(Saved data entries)
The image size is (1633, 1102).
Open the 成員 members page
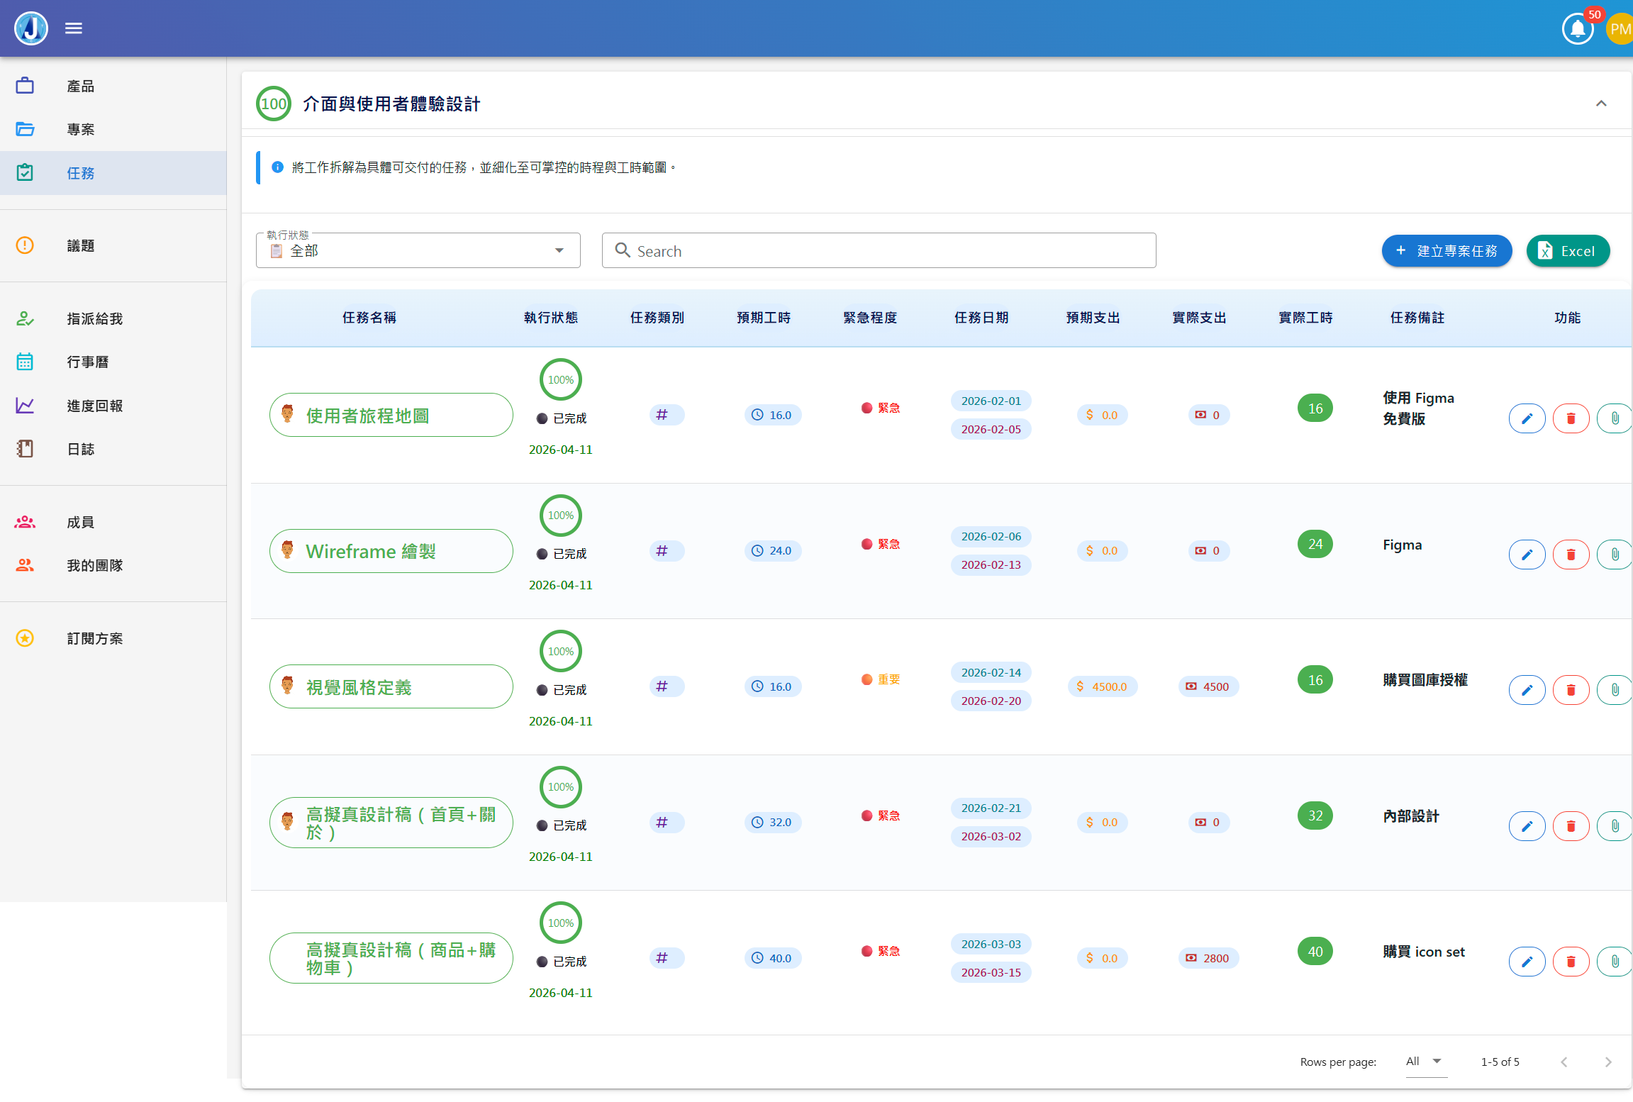79,522
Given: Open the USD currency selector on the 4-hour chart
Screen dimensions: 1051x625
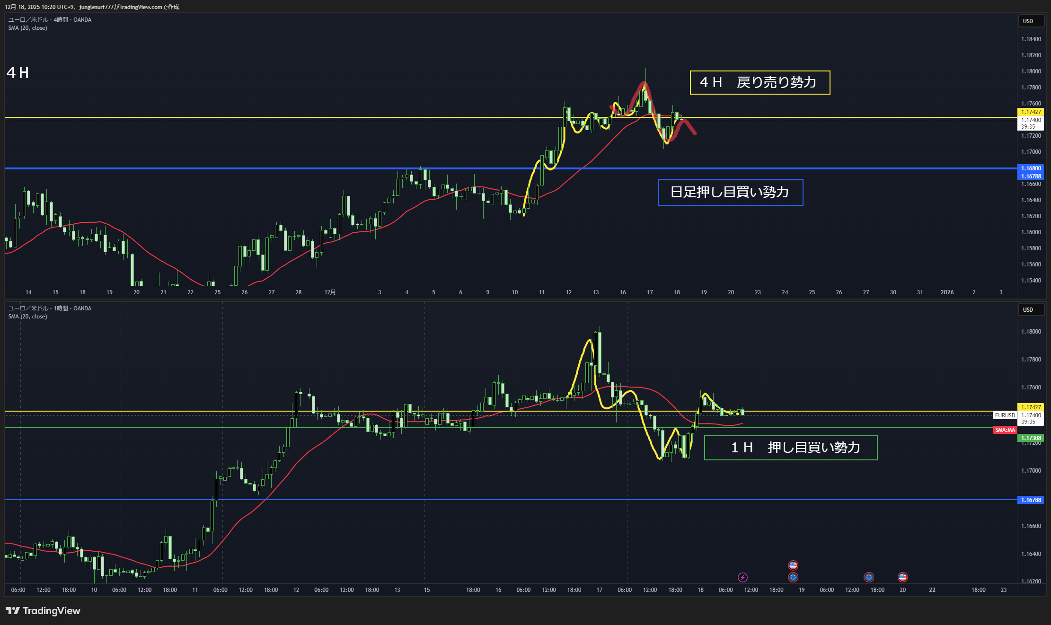Looking at the screenshot, I should click(x=1031, y=21).
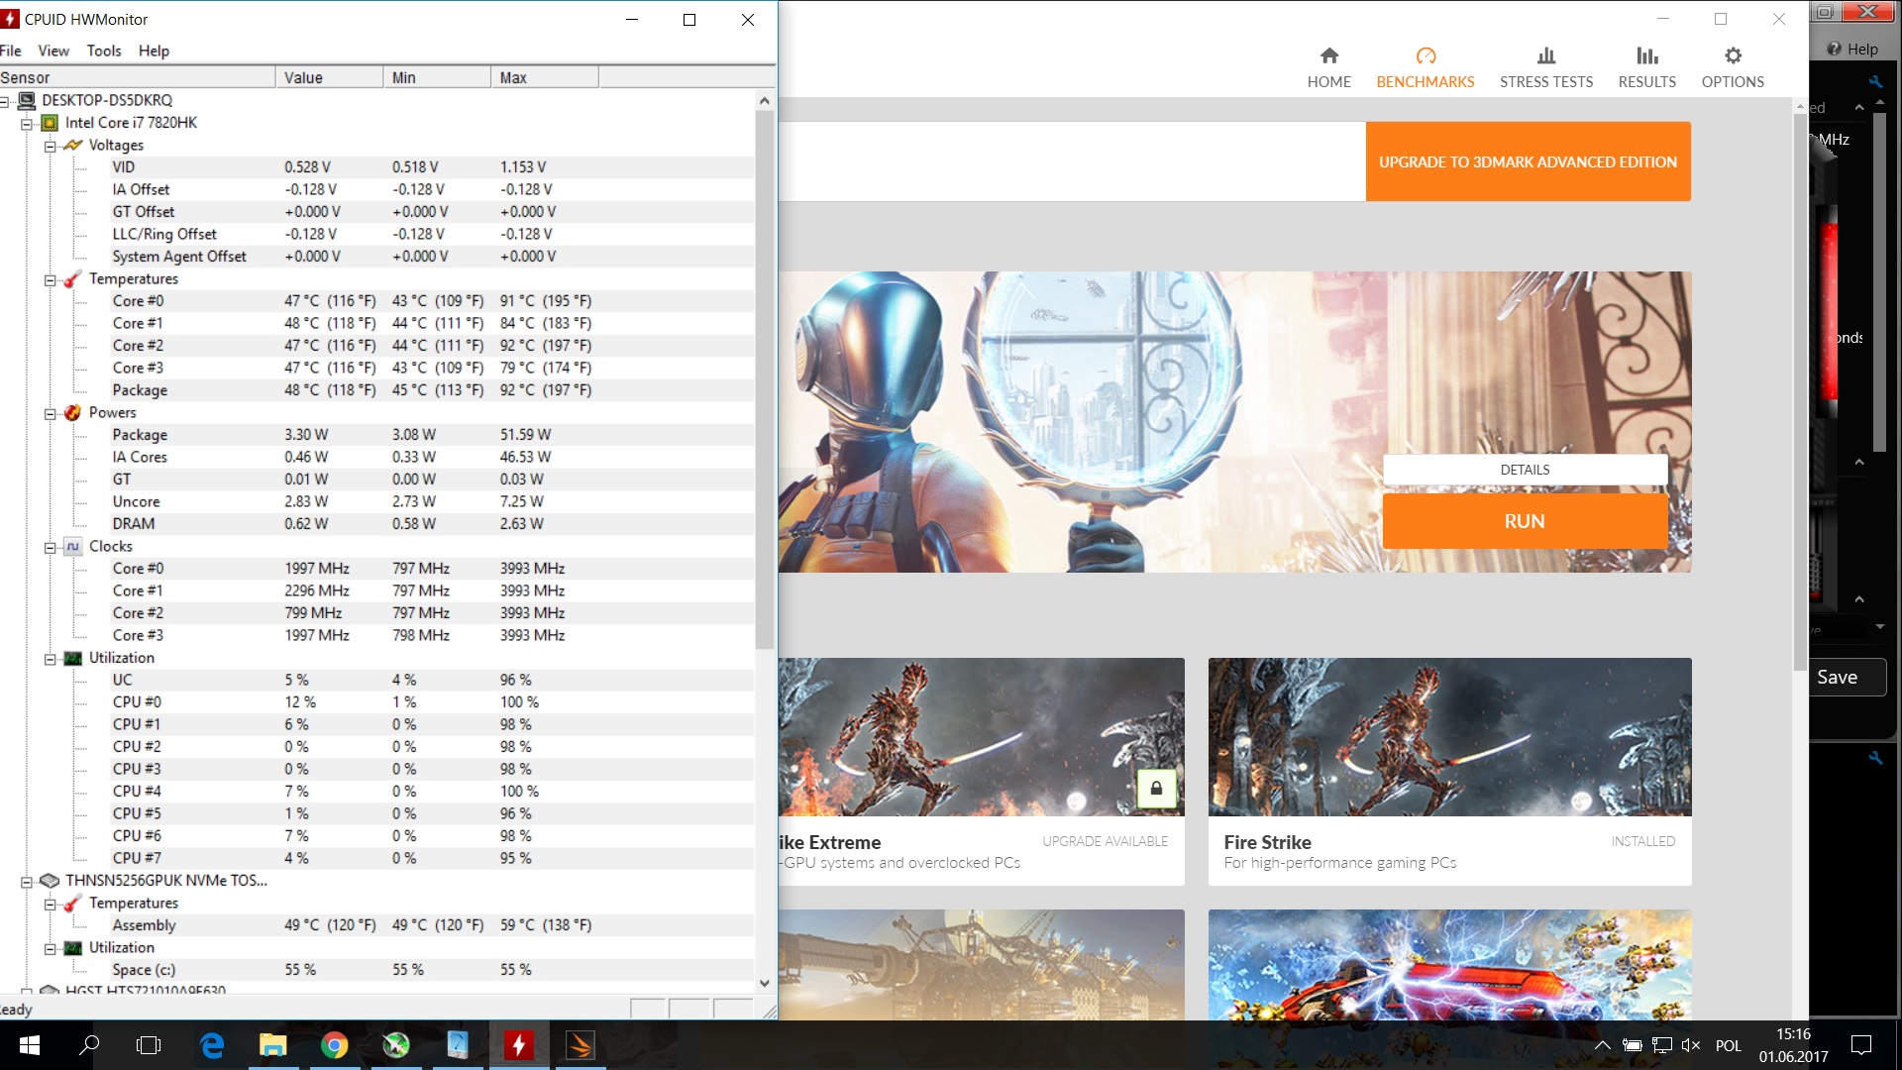
Task: Click HWMonitor lightning taskbar icon
Action: (x=518, y=1045)
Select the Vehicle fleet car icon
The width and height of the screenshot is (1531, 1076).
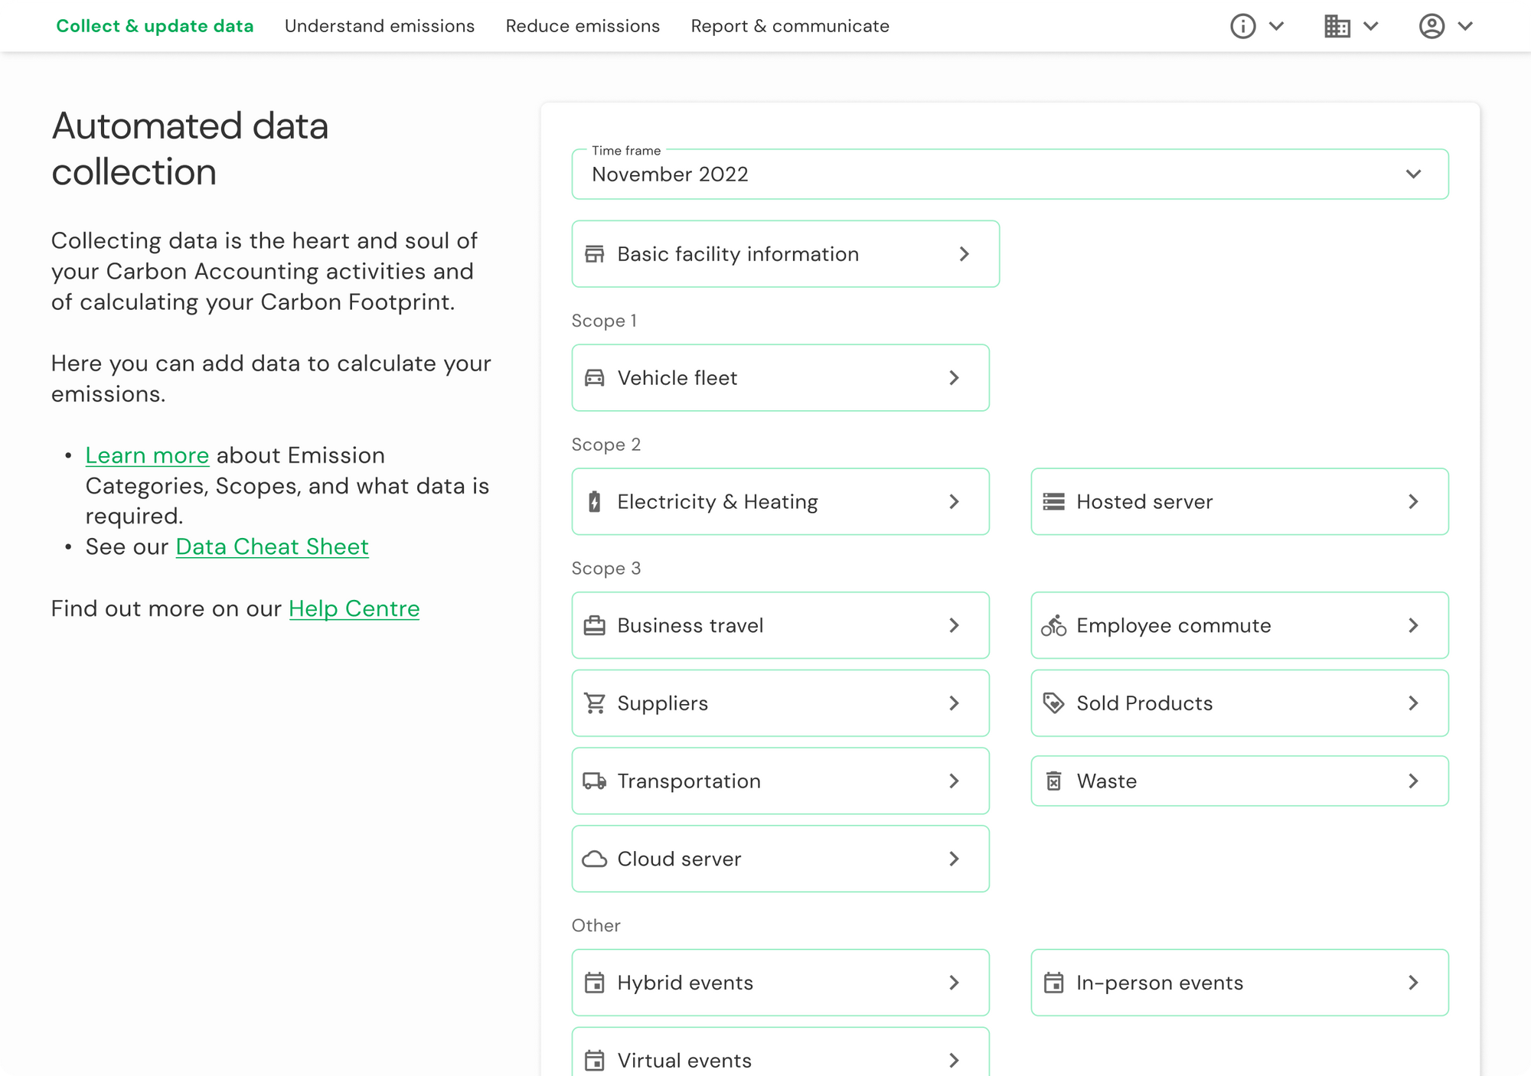pyautogui.click(x=596, y=377)
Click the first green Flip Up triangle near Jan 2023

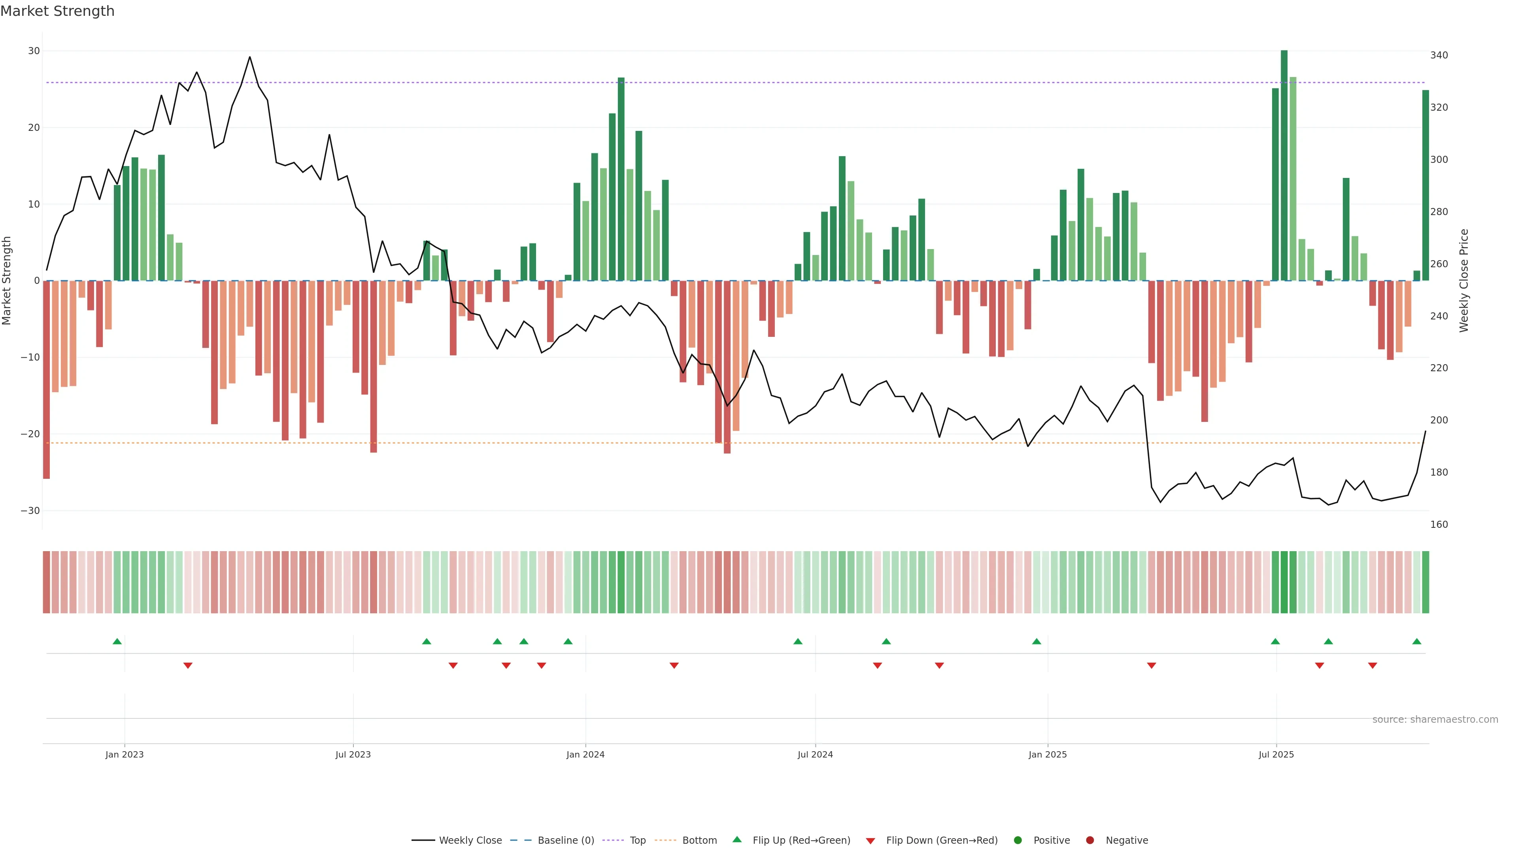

## [WORK TO BE COMPLETED]
Write out the data precisely as given, excluding the pictures.

## [ANSWER BOX]
The image size is (1633, 1102).
Open the 成員 members page
79,522
Given: Open the USD currency selector on the 4-hour chart
Screen dimensions: 1051x625
Looking at the screenshot, I should click(x=1031, y=21).
Task: Click HWMonitor lightning taskbar icon
Action: (x=518, y=1045)
Select the Vehicle fleet car icon
The width and height of the screenshot is (1531, 1076).
pyautogui.click(x=596, y=377)
Click the first green Flip Up triangle near Jan 2023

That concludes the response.